• Trecho do documento:
Após a morte de um papa -cuja confirmação envolve um ritual
em que, entre outros atos, seu nome de batismo é pronunciado três
vezes para verificar se não há nenhuma reação dele-, os cardeais
têm um prazo de 15 dias para se
deslocar até Roma para participar
de uma reunião denominada
conclave, palavra que vem do latim "cum clave" (com chave).
A tradição de trancar os cardeais em um local específico remonta ao século 13. O conclave foi
criado em 1271, em Viterbo,
quando as autoridades e moradores, cansados da espera de dois
anos e nove meses para a eleição
de um novo papa, prenderam os
cardeais em seus alojamentos e
retiraram o teto do edifício, expondo-os a sol e chuva e forçando-os a escolher um sucessor.
Até então, o papa era escolhido
pelo clero e pela população de Roma, embora funcionários civis e
militares dispusessem por vezes
de grande influência. A aprovação
do imperador bizantino era essencial para a consagração de um
papa recém-eleito.
O artigo 42 da constituição
apostólica "Universi Dominici
Gregis", promulgada por Karol
Wojtyla em 1996, afirma que, "no
momento estabelecido para o início do processo de eleição do Sumo Pontífice, todos os cardeais
eleitores deverão ter recebido
uma acomodação conveniente na
chamada Domus Sanctae Marthae", a Casa Santa Marta, restaurada no Vaticano para abrigar os
cardeais durante o conclave.
Mudanças
Apenas os cardeais com menos
de 80 anos estão aptos a votar, e o
número máximo deles não pode
-teoricamente- ultrapassar
120. Atualmente, eles são 117.
Em 1996, Wojtyla também extinguiu a eleição por aclamação
ou inspiração e determinou o escrutínio secreto, do qual todos os
eleitores participam.
Antes de 1996, o papa era eleito
por aclamação ou inspiração se os
cardeais eleitores, "como iluminados pelo Espírito Santo, livre e
espontaneamente, proclamam-se, por unanimidade e de viva voz,
Sumo Pontífice" (constituição
apostólica Romano Pontifici Eligendo, artigo 63).

• Itens armazenados:
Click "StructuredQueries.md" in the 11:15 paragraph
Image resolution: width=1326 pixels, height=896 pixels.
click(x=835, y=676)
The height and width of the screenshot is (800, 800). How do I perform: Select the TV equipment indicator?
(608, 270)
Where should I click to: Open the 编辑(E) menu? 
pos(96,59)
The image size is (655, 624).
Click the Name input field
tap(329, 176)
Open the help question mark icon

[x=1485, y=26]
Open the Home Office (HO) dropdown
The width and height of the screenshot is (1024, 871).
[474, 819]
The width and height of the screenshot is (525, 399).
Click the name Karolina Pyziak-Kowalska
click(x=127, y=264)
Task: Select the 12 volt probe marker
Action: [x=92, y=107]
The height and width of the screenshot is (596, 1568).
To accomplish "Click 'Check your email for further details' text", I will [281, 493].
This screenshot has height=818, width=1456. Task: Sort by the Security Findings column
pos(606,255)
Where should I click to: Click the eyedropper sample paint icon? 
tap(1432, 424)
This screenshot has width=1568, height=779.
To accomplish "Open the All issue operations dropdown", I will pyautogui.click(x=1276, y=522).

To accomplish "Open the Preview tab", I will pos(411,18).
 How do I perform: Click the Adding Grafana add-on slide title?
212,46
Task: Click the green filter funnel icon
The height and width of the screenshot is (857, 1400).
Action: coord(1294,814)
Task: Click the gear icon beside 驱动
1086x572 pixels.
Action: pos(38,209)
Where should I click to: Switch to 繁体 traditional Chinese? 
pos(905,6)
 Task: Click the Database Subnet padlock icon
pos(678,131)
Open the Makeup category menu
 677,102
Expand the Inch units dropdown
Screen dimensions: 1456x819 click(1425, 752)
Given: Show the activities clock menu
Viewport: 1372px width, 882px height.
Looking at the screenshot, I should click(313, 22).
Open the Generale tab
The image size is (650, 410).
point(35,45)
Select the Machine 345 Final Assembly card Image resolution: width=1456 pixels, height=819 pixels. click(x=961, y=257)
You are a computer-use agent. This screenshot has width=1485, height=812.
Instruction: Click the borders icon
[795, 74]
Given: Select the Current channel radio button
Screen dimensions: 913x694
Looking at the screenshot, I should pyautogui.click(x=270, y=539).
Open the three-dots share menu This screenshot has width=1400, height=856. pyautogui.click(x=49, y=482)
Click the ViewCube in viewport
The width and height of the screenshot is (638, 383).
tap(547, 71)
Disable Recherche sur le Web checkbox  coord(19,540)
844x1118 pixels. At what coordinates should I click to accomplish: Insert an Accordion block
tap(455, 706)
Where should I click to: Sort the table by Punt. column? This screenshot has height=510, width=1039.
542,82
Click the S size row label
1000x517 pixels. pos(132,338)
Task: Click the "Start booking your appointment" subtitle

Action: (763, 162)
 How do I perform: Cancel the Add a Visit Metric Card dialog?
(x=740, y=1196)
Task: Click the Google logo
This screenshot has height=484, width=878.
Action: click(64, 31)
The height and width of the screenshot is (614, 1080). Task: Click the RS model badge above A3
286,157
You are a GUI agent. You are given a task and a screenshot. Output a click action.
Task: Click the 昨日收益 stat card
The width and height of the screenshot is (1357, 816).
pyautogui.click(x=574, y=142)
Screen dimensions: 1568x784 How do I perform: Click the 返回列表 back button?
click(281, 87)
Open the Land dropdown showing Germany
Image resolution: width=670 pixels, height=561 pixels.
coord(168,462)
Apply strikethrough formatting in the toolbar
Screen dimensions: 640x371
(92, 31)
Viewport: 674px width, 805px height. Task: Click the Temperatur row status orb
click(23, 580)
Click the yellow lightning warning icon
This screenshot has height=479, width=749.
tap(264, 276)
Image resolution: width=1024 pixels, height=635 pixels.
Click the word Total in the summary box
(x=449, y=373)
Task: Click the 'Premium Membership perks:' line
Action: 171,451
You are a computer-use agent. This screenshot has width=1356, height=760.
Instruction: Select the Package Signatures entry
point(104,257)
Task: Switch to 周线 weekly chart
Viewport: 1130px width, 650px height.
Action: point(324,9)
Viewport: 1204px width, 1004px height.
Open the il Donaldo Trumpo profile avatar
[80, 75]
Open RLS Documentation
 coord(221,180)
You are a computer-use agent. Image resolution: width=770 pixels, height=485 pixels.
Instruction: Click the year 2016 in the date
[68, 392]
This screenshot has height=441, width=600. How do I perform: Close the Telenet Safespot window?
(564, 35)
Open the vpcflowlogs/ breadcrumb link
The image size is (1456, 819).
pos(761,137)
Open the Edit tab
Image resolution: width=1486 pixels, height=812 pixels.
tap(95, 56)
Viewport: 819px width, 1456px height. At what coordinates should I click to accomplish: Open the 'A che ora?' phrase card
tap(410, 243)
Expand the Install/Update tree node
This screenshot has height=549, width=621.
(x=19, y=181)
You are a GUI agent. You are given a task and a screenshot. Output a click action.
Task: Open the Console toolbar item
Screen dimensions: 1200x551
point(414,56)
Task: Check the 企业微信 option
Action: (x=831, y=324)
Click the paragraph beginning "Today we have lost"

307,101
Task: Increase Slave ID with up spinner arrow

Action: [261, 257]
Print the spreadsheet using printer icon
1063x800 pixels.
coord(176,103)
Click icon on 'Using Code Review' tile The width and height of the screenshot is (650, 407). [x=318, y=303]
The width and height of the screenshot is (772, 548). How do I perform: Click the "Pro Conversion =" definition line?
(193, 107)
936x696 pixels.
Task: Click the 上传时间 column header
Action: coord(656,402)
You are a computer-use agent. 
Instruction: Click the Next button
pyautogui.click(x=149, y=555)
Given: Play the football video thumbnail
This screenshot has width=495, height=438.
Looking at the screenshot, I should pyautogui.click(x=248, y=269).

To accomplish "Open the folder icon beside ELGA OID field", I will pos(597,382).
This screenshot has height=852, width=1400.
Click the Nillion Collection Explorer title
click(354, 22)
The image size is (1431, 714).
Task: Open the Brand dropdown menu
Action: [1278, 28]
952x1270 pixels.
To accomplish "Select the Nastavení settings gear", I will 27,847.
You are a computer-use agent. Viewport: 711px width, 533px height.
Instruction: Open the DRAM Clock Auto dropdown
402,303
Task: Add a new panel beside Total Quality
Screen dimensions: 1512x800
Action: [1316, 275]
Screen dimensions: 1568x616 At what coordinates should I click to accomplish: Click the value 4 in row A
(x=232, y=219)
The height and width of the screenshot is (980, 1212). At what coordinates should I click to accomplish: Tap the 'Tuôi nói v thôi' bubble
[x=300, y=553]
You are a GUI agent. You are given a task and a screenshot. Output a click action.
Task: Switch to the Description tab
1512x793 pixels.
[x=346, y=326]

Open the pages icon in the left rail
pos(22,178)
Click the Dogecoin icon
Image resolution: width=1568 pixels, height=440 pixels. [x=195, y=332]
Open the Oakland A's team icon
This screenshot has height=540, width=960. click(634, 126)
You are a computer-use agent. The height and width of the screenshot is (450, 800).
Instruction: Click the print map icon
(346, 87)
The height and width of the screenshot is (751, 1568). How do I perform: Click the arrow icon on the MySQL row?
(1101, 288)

• Objetivo:
Reescreva o trecho sobre o conclave, tudo desde "A tradição de" até "escolher um sucessor.", substituindo "teto" por "telhado". Os itens constituem material à parte, sem relação com o trecho sobre o conclave.

• Solução:
A tradição de trancar os cardeais em um local específico remonta ao século 13. O conclave foi
criado em 1271, em Viterbo,
quando as autoridades e moradores, cansados da espera de dois
anos e nove meses para a eleição
de um novo papa, prenderam os
cardeais em seus alojamentos e
retiraram o telhado do edifício, expondo-os a sol e chuva e forçando-os a escolher um sucessor.